### TASK GOAL
When you reach the line that contains "You are a computer-use" below, transcribe it and each line after it word for word to the end of the records, omitting pictures.

(MATERIAL PROVIDED Opens)

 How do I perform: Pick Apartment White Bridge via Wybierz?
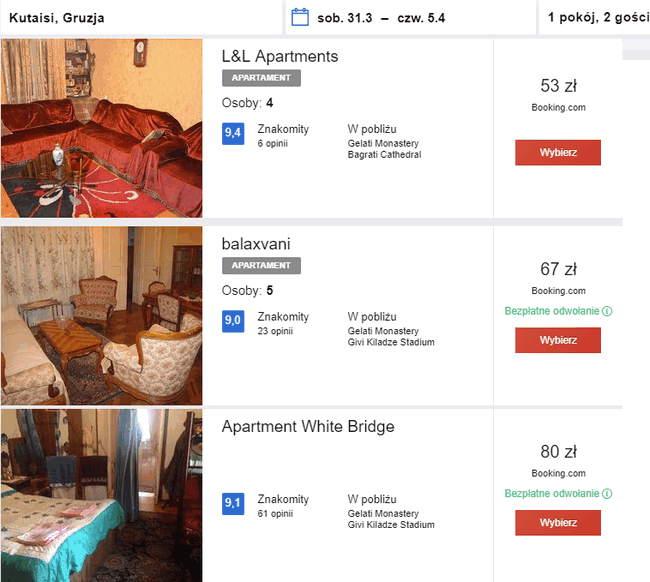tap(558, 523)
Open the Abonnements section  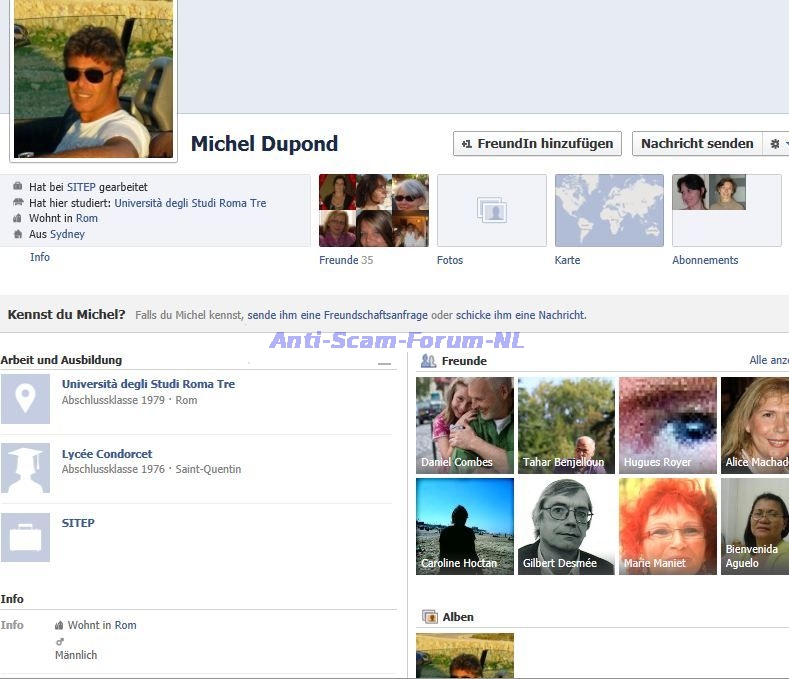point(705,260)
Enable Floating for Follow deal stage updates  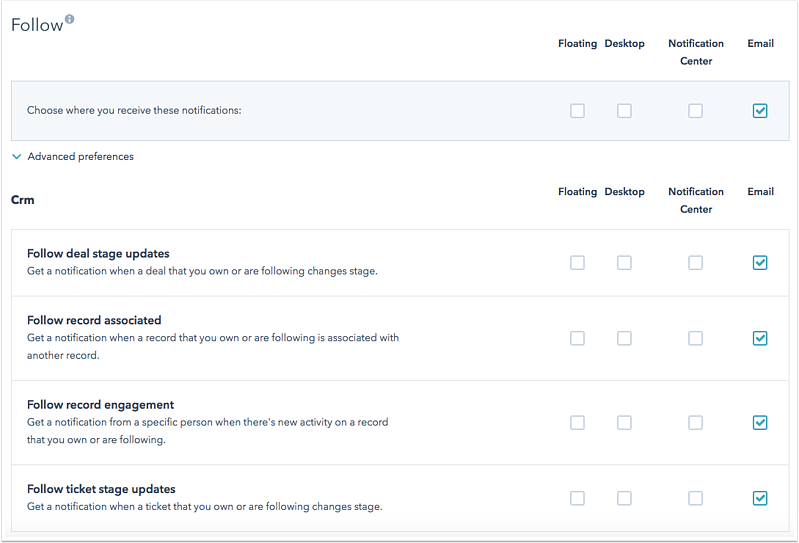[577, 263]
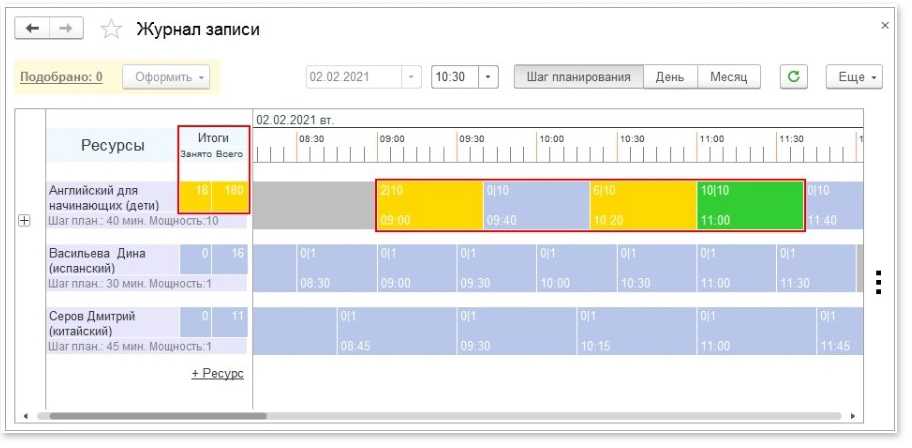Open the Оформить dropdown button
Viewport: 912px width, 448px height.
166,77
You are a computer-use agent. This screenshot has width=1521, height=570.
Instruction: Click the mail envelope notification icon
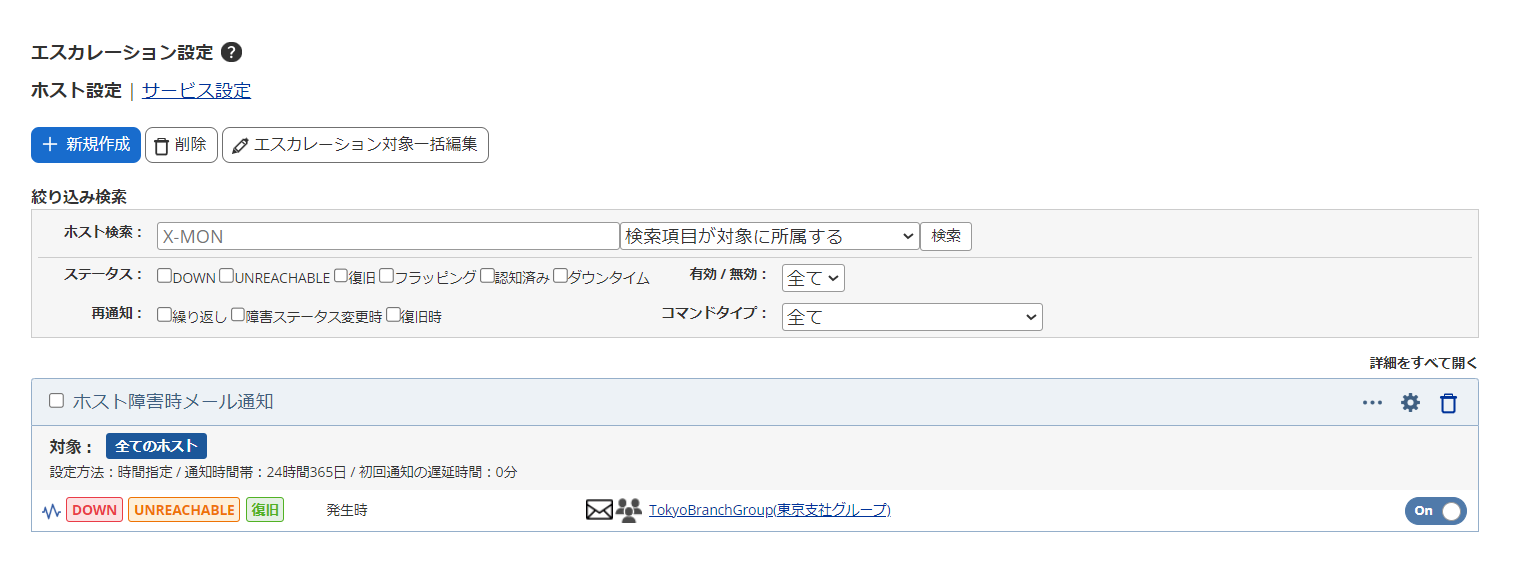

(MATERIAL PROVIDED Closes)

### YOUR RESPONSE
You are a computer-use agent. This screenshot has width=1521, height=570.
Instruction: Click the mail envelope notification icon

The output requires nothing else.